Ice dreams

Wander into New Regent Street’s Rollickin Gelato HQ on the right day of the week and you may find yourself part of “the huddle meeting”, where the chefs at the city’s hippest gelato joint will be brainstorming new flavours and lobbying for old favourites for the fortnightly menu update.

“Because our customers are listening in around us, often they’ll jump in and make suggestions. And we’ll see if we can slot it in somewhere,” Jed Joyce, Rollickin’s founder, tells Flavours of Christchurch.

That’s just how Rollickin came to have The Cinema on its roster, with a salted vanilla base and layers of caramelised popcorn and chocolate. “That’s a classic example,” says Jed. “We were sitting there having our meeting and somebody sitting at a nearby table just jumped in and suggested it.”

For Jed and the rest of the Rollickin Gelato team, it’s about being responsive to their community. Oh, and going to great lengths to provide them with ice cream and sorbet that is “dense and puku-filling, rather than fluffed up with air”. Those lengths include making all the “inclusions” – like the hokey pokey, butter biscuits, gingerbread, berry jams, fudge and cake – in-house. It’s a real science creating flavours that are creamy and taste great, and where the cake or sauce inclusions don’t freeze into hard lumps. Over 5kg of real fruit go into a 14kg batch of sorbet.

Where they can’t make it themselves, they seek out suppliers that match their ideals, which is why Rollickin is switching to using chocolate from OCHO, the Otago craft chocolate company set up in Dunedin after the Cadbury factory closed.  

With its massive street cred on social and a reputation for getting behind a good cause, Rollickin is a magnet for anyone wanting to get a message across. That’s how it came to make an Antarctic flavour and send some down to Scott Base, to draw attention to the important climate-change work being done down there by Kiwi and international scientists. Or its lolly-cake Pride flavour for Qtopia, or the Love Big flavour, Rollickin’s response to the city’s mosque tragedies. In both these cases, proceeds from sales went to the cause.

Rollickin’s chefs are always up for a challenge – like making gelato that glows for 2018’s Botanic D’Lights festival in the Botanic Gardens and Arts Centre. Jed made the rash promise to the festival organisers and then the chefs had to work out how to do it without chemicals or, you know, uranium or something. Did you know pineapple juice and tonic water glow naturally under UV light? Rollickin’s chefs do, now.
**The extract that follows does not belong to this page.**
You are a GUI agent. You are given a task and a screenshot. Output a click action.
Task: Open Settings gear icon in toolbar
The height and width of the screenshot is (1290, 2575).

They nailed the recipe with days to spare and festival goers got to get their glow on, naturally.

For many customers, though, it’s hard to go past the old favourites. Like Pop’s Lemon Pie. With lemon juice and zest in the gelato, crumbled house-made butter biscuits and layers of fresh lemon curd, it’s citrus to the max.

The flavour’s fans are happy to wait for their scoop. Like the day the shop was busy and those waiting could see one of the chefs at work. “Is he making Pop’s Lemon Pie,” one customer asked. Yes was the answer, but “it won’t be ready for another 20 minutes”. “No worries, we’ll wait.” And that’s how a growing gaggle of lemon lovers ended up spilling out into New Regent Street, a community within a community.

As well as gelato and sorbet, Rollickin has a wide range of cabinet food available, all made in-house, and everything can be had with a scoop of gelato.